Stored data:
◆ ◆ ◆

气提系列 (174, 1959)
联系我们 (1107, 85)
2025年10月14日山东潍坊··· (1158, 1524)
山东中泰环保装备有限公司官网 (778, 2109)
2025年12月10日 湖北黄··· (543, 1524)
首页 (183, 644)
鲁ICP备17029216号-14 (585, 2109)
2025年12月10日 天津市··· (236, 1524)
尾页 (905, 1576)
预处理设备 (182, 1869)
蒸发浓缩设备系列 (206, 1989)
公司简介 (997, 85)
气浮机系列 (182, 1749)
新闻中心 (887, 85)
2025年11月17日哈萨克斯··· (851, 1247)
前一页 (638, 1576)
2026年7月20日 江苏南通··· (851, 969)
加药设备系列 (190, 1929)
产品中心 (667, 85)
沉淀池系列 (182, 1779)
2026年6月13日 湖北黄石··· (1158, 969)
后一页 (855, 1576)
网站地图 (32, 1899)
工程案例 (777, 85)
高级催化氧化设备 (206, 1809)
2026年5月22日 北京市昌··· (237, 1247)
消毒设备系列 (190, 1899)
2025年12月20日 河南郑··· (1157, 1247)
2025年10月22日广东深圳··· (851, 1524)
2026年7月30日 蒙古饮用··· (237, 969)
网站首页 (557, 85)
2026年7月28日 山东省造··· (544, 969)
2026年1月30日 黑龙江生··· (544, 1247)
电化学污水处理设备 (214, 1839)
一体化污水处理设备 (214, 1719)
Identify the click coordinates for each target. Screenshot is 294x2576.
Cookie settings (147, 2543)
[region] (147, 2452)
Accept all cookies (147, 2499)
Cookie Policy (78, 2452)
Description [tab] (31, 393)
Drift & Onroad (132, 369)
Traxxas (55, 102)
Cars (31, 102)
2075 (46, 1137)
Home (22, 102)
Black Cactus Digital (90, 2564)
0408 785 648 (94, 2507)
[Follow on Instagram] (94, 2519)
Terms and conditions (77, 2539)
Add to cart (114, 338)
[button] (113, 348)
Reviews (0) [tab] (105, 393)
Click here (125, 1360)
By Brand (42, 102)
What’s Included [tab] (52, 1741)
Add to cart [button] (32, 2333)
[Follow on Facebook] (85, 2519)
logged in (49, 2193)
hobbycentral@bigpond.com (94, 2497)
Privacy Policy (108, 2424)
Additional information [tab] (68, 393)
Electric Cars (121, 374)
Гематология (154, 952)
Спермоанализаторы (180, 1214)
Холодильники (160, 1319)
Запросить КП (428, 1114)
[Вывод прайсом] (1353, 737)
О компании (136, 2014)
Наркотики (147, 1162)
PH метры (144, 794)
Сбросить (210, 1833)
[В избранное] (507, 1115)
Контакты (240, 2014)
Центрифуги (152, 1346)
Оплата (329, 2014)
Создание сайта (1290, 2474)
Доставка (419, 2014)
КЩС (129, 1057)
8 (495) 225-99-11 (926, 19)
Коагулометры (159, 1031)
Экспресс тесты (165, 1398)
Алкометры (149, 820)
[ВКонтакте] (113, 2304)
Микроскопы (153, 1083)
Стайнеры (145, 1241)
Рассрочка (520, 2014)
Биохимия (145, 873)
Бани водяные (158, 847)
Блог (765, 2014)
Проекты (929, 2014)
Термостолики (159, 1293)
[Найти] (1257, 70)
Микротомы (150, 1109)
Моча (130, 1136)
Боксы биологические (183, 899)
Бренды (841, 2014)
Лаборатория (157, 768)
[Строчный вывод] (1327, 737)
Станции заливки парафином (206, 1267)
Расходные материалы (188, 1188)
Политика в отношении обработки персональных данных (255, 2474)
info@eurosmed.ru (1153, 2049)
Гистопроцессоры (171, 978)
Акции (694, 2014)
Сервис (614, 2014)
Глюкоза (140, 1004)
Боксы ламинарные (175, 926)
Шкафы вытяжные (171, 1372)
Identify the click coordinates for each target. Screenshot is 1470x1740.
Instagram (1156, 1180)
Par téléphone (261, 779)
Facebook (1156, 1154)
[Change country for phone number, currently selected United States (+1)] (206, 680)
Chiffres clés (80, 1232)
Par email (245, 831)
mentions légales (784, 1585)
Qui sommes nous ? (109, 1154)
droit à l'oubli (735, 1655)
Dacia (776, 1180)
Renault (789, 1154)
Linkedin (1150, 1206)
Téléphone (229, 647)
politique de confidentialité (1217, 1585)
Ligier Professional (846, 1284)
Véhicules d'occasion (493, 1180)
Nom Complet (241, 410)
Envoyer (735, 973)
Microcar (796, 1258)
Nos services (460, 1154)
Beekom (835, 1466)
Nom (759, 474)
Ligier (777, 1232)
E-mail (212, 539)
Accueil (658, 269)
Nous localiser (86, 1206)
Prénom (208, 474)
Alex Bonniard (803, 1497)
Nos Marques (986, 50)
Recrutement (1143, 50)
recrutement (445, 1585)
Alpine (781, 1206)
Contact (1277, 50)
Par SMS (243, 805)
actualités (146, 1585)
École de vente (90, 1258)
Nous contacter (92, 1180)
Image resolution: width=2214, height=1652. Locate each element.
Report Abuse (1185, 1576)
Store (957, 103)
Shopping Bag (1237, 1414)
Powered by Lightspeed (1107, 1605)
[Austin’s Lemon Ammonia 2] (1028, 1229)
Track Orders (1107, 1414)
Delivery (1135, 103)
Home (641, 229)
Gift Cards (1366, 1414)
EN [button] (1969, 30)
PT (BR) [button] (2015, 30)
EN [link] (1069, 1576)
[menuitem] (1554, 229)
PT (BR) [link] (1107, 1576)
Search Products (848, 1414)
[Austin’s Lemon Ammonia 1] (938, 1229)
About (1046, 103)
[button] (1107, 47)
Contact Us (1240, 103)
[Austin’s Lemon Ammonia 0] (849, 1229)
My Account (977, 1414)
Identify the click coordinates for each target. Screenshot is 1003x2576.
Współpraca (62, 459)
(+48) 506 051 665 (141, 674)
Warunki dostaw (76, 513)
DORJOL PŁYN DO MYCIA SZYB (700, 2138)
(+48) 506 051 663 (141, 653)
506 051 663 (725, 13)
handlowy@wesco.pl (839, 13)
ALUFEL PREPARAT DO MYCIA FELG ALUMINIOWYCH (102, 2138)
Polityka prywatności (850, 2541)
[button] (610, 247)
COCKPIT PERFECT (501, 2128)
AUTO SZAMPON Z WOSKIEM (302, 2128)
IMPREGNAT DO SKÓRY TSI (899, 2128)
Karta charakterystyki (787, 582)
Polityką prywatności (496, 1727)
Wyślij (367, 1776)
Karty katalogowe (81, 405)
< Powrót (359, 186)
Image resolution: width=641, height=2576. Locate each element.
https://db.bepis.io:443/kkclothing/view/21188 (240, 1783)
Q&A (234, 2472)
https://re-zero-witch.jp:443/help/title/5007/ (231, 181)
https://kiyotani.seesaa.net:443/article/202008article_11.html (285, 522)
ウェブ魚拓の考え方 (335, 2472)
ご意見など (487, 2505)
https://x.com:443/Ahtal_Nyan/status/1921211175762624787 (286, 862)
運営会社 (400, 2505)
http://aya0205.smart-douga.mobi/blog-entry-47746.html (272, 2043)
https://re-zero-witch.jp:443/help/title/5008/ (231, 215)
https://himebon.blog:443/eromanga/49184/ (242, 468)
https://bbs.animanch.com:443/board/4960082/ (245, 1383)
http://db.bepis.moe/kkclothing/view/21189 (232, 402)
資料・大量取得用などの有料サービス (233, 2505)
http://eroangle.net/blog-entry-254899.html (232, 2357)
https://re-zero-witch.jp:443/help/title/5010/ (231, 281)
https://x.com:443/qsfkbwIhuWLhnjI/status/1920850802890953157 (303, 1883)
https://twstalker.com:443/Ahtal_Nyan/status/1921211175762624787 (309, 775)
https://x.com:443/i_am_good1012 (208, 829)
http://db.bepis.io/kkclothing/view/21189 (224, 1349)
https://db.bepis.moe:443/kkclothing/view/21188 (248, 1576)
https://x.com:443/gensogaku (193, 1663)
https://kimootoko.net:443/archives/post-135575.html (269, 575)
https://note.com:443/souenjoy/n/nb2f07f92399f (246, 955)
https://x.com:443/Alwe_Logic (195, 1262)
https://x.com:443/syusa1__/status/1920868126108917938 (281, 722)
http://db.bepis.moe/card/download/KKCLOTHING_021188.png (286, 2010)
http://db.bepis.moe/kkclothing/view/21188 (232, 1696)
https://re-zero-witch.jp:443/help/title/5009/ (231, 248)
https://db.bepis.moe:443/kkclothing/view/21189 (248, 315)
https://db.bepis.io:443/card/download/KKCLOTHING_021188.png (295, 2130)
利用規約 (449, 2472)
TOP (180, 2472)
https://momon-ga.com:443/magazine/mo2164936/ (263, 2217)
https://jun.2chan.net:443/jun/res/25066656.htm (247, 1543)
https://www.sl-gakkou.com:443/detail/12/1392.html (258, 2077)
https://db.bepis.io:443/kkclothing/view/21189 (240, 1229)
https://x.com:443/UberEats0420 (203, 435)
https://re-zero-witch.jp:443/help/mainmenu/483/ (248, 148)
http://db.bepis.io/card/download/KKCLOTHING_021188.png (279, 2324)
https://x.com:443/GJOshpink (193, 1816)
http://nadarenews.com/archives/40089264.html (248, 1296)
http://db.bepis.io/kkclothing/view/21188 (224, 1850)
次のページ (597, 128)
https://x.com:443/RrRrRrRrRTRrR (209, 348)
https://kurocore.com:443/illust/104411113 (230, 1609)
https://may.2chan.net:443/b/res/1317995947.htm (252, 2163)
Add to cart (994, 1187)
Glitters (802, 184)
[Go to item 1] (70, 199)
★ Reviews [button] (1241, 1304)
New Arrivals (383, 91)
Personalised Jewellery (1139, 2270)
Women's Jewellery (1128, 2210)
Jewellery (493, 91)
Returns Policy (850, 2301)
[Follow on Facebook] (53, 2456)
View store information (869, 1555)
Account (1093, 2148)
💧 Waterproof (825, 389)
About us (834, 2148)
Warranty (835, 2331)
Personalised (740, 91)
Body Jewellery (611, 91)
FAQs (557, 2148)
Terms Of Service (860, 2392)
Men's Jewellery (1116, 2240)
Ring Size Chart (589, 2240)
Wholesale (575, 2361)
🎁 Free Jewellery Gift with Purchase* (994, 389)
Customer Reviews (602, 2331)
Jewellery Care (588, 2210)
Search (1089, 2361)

◆ ◆ ◆

_TASK DIRECTIONS_
From the records above, give again exactly the lines running from the line with "https://x.com:443/gensogaku (193, 1663)" to the line with "https://x.com:443/syusa1__/status/1920868126108917938 (281, 722)", inclusive.

_RESULT FOR THIS EXERCISE_
https://x.com:443/gensogaku (193, 1663)
https://kimootoko.net:443/archives/post-135575.html (269, 575)
https://note.com:443/souenjoy/n/nb2f07f92399f (246, 955)
https://x.com:443/Alwe_Logic (195, 1262)
https://x.com:443/syusa1__/status/1920868126108917938 (281, 722)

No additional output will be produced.